Scan the entries below. Report each line where the string "agent" occurs.

MATERIAL FOR THIS EXERCISE —
= = = = =

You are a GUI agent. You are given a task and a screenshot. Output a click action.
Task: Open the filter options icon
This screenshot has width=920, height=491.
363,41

= = = = =

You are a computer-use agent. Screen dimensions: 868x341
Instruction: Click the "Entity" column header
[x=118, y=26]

= = = = =

ANSWER TO THE PROBLEM —
You are a GUI agent. You are given a task and a screenshot. Output a click action.
You are a computer-use agent. Screen dimensions: 868x341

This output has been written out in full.